Many analysts believe that Iran’s position regarding Turkey’s operation has little to do with the Kurds and a lot to do with a desire to prevent Turkey from gaining a foothold in Syria, from where it cannot only protect but also arm anti-Assad elements that aim to undermine Iran’s position in Syria.
However, as Ergin pointed out, Tehran may have expressed disapproval of this operation, but its objection did not turn into a campaign against Ankara. “The reason is simple,” according to Ergin. Tehran would not shed many tears over the fact that Turkey has thrown the YPG out of Afrin, he argued. “To the contrary, it sees this as something to be applauded, because it represents the defeat of an organization that is seen as an extension of the US,” Ergin wrote.
The US determination to increase the pressure on Iran, pleasing as it may be for Ankara with regard to Syria, also comes with undesirable possibilities for Turkey in Syria.
Maintaining its foothold in Syria with the help of its YPG allies has become more vital than ever for Washington, despite Trump’s promise to pull out of the country as soon as possible.
US longevity in Syria is not a welcome prospect for Ankara as long as Washington refuses to dump the YPG and list it as a terrorist organization. Despite official statements about ongoing talks between Ankara and Washington on this matter, there is little evidence to suggest progress is being made.

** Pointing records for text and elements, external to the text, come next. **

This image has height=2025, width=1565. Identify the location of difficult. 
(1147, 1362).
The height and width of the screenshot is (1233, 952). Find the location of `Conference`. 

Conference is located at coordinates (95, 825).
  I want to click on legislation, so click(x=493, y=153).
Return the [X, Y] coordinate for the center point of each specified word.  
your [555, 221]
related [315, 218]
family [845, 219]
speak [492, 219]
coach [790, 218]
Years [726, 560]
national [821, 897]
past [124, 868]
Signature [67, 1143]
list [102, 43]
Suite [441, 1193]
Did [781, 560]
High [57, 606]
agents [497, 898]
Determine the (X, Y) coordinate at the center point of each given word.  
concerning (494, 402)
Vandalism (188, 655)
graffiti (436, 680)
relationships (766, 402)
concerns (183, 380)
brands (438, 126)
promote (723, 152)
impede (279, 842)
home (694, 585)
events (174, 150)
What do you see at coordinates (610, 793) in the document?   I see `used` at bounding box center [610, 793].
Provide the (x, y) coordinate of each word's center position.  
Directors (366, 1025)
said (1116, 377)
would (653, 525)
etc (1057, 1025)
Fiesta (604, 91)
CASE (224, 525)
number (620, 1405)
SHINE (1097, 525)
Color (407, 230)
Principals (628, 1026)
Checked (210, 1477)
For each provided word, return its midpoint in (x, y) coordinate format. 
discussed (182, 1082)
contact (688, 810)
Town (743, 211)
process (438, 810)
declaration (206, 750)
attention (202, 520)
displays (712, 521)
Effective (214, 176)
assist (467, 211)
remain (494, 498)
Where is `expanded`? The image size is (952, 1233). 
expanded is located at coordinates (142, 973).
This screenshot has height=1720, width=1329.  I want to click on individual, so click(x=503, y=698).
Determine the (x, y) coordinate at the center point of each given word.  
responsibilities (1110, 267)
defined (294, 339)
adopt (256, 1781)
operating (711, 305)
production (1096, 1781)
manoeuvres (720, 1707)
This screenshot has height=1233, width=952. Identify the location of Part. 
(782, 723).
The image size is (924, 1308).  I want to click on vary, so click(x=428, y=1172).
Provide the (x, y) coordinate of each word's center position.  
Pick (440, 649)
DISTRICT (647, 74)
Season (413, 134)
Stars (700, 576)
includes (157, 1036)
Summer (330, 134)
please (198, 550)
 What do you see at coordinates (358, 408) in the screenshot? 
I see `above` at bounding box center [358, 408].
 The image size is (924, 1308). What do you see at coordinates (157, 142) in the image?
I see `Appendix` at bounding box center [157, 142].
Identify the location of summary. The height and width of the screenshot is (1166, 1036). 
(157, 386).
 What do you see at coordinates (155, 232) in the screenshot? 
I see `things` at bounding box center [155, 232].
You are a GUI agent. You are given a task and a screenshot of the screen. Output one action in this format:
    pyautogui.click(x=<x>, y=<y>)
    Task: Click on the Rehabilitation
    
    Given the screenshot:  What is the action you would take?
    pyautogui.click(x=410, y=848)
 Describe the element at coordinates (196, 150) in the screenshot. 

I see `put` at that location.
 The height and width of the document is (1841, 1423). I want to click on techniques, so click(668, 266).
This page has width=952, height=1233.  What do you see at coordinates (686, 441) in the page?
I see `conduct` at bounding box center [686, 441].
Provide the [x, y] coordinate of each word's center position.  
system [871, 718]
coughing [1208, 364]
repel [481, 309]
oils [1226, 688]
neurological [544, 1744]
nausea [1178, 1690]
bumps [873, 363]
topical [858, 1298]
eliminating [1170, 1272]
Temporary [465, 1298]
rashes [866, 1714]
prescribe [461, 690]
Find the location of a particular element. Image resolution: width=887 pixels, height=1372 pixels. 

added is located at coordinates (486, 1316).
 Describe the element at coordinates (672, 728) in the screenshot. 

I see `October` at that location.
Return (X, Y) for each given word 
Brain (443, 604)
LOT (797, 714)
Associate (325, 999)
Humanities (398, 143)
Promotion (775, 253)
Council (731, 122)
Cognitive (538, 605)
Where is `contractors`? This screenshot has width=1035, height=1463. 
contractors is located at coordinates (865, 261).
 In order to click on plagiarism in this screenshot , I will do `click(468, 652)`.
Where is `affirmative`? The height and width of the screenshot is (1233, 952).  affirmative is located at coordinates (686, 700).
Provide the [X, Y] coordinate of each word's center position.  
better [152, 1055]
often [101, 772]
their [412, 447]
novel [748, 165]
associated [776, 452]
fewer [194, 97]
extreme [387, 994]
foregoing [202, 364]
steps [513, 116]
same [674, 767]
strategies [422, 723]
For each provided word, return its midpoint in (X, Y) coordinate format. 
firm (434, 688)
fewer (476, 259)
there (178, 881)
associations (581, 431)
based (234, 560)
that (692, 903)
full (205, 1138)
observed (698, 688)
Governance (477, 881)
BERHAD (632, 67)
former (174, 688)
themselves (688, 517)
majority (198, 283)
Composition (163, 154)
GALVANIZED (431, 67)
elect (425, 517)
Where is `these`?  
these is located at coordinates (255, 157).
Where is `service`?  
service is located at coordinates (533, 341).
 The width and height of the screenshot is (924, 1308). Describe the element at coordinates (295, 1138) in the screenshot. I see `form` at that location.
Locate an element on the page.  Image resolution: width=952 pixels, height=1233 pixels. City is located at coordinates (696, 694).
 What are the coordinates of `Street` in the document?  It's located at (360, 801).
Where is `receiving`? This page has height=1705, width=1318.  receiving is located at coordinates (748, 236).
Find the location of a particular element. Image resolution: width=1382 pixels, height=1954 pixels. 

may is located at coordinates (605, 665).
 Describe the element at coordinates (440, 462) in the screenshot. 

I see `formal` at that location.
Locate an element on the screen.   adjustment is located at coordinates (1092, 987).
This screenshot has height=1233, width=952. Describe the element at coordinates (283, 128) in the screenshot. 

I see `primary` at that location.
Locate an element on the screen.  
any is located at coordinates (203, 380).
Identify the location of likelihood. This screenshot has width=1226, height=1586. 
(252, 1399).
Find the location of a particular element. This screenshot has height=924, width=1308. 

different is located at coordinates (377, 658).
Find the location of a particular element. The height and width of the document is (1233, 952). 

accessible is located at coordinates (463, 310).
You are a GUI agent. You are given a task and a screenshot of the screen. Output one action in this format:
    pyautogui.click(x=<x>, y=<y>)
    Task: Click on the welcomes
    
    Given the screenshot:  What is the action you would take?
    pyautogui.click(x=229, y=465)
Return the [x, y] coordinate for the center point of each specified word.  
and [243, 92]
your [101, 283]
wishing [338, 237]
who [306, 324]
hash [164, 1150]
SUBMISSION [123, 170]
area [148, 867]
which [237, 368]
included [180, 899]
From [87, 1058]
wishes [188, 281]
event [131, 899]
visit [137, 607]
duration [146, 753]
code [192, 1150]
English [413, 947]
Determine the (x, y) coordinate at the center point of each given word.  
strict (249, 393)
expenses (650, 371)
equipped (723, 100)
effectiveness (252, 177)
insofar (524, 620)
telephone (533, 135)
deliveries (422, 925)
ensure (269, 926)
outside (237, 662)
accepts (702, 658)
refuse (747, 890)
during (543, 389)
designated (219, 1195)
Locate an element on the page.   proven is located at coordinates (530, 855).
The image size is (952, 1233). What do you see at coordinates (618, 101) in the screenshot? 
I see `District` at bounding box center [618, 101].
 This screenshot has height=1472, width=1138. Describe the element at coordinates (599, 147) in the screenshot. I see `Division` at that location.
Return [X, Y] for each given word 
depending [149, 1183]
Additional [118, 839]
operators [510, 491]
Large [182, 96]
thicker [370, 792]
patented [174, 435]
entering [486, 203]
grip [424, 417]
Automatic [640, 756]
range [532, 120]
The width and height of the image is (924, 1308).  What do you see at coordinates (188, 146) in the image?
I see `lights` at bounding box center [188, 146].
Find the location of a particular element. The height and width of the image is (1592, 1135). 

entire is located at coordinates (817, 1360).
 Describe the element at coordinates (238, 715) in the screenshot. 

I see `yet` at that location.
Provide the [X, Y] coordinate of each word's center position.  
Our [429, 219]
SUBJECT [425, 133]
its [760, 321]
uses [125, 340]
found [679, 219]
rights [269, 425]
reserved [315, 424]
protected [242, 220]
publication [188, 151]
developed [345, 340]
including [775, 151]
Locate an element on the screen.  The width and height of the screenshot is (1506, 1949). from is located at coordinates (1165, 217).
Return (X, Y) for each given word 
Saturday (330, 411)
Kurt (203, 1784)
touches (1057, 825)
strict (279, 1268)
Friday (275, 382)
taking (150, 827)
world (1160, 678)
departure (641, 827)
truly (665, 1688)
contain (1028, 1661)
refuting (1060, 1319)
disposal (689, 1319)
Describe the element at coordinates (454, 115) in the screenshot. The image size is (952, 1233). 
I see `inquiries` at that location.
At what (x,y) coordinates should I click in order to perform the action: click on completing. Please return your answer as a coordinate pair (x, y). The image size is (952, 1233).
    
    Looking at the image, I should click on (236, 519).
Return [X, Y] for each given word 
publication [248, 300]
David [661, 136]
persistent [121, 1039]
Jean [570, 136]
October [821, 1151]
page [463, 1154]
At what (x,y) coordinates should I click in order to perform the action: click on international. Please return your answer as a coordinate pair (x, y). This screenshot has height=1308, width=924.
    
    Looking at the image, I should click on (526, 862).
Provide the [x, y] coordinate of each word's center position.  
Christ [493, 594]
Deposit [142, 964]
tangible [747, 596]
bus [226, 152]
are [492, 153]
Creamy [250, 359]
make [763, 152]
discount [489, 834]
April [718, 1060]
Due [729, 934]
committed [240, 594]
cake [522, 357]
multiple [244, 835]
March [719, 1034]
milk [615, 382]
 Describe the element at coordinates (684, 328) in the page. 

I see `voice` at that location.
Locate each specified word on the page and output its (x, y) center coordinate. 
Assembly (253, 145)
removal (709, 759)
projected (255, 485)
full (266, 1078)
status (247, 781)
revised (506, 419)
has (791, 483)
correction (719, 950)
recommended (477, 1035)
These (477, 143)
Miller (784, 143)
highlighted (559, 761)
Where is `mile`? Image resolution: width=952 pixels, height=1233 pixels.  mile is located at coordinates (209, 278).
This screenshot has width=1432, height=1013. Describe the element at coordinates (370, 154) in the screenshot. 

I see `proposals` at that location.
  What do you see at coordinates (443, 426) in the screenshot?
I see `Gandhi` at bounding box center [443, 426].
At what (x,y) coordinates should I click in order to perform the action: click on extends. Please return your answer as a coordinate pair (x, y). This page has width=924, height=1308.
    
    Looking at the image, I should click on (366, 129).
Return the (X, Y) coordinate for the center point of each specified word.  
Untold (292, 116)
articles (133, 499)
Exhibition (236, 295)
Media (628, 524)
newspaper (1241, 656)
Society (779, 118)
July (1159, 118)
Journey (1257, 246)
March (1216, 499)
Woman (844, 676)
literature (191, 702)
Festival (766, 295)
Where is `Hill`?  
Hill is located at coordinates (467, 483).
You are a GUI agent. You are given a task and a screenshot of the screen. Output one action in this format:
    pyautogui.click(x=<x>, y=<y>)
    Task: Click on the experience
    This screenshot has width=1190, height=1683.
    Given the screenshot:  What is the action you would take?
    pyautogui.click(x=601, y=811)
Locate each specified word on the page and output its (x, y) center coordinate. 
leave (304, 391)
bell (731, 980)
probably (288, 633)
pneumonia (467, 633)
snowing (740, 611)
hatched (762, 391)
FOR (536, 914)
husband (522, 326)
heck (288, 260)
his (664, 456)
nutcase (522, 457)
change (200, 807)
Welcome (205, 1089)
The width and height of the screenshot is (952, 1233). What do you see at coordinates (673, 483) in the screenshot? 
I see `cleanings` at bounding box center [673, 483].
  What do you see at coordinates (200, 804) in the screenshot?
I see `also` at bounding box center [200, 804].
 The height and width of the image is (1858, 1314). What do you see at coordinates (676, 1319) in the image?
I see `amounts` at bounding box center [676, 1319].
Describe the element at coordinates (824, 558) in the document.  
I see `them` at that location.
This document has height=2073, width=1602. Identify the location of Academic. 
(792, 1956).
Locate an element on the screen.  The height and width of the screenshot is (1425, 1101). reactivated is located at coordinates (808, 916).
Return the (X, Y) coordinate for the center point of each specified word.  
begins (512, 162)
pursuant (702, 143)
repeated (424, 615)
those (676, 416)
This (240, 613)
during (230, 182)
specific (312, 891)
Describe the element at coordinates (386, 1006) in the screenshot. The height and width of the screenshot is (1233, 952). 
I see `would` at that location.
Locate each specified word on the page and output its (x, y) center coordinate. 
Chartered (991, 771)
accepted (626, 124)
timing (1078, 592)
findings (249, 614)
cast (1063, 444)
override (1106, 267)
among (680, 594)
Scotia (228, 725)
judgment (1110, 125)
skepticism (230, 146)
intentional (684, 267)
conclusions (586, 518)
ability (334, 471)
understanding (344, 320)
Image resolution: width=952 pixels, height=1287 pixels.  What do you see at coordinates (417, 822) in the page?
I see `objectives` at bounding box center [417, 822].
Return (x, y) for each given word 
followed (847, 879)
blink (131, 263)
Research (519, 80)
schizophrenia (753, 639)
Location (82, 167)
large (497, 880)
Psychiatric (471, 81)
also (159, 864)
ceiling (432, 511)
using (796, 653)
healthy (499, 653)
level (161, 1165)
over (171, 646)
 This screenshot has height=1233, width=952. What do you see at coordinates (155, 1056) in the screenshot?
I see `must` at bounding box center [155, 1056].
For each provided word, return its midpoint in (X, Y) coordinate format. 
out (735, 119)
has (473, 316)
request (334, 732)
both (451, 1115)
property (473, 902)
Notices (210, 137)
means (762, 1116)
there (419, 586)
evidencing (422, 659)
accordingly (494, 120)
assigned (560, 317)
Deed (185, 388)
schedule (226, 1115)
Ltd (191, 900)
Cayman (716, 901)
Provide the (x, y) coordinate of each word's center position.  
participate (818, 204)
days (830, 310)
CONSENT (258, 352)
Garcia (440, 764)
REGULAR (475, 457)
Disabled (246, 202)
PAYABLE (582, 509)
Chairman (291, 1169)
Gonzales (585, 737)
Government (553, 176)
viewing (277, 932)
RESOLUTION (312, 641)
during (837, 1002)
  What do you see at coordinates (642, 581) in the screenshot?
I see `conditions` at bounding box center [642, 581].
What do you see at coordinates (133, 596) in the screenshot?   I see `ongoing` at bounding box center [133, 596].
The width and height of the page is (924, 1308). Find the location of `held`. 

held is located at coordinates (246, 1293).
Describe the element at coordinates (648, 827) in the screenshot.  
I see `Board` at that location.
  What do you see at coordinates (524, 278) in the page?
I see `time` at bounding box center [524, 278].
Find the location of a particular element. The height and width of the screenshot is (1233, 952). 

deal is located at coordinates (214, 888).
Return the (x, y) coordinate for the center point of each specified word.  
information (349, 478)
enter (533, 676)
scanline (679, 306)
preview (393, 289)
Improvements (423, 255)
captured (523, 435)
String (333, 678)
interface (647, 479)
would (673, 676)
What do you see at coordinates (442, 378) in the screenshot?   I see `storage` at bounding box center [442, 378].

By supporting the YPG, the United States has ensured that Turkey no longer considers it a partner or ally in Syria, undoubtedly a pleasing outcome for Tehran.
Put briefly, the need to defeat the YPG and the desire to see the back of Assad are divergent currents for Ankara. They will require careful diplomatic juggling to manage if developments in Syria are to be prevented from working to Turkey’s disadvantage.
Retired Turkish Ambassador Oguz Demiralp is not too optimistic on this score. He lamented the abandonment of Ankara’s former policy of neutrality in Middle East disputes and nostalgically recalled how that policy had enabled Turkey to represent Iraq’s interests in Tehran and Iran’s interests in Baghdad during the Iran-Iraq War in the 1980s.
“That is the kind of Turkey we had in the Middle East back then,” Demiralp wrote in a recent article for the independent news portal T24. “If we stood equidistantly to all sides in the region, they might have listened to us,” Demiralp maintained.
Demiralp sees no way out for Turkey except to return to its old policy of working to maintain good ties with every regional country. That course, however, appears to be a long shot under the current administration.
Attention in Turkey is currently focused on the snap elections set for June 24. Once election frenzy is over, Syria will re-emerge as a major headache for whoever emerges from the ballot box. How Ankara will extricate itself from this increasingly complicated situation, while its Syria policy is getting more difficult to manage with every adverse development, is anything but clear.